Mark Brazaitis, professor of English at West Virginia University, has won the second-annual “The Meadow” Novella Award for “The Spider.”mark brazaitis

Brazaitis received $500 and his novella will appear in a forthcoming issue of “The Meadow,” the literary and art journal of Truckee Meadows Community College in Reno, Nev.

The final judge of the contest was Christian Kiefer, a professor at American River College in Sacramento, Calif., and the author of the novels The Infinite Tides and The Animals. 

A novella is usually defined as a fictional prose work longer than a short story and shorter than a novel—or anywhere between 50 and 150 pages.
“The novella is a beautiful form, but it’s not the easiest to get published, so I’m grateful to Christian Kiefer and the editors of “The Meadow” for selecting my work,” Brazaitis said. 

“The Spider” is about a young missionary in Guatemala who, in the midst of that country’s civil war, falls in love with a brilliant, funny, and alluring young woman whose life may be in danger because of her family’s political leanings.

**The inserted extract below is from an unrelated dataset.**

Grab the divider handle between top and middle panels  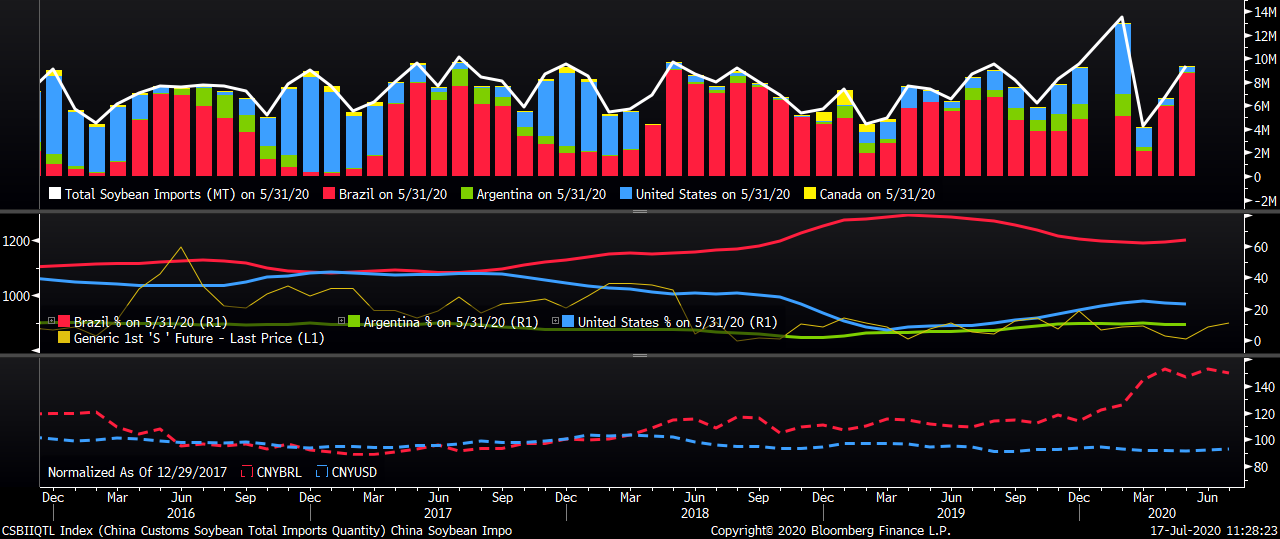(640, 212)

Brazaitis is the author of seven books, including “The River of Lost Voices: Stories from Guatemala,” winner of the 1998 Iowa Short Fiction Award, “The Incurables: Stories,” winner of the 2012 Richard Sullivan Prize and the 2013 Devil’s Kitchen Reading Award in Prose, and “Julia & Rodrigo,” winner of the 2012 Gival Press Novel Award. His latest book, “Truth Poker: Stories,” won the 2014 Autumn House Press Fiction Competition.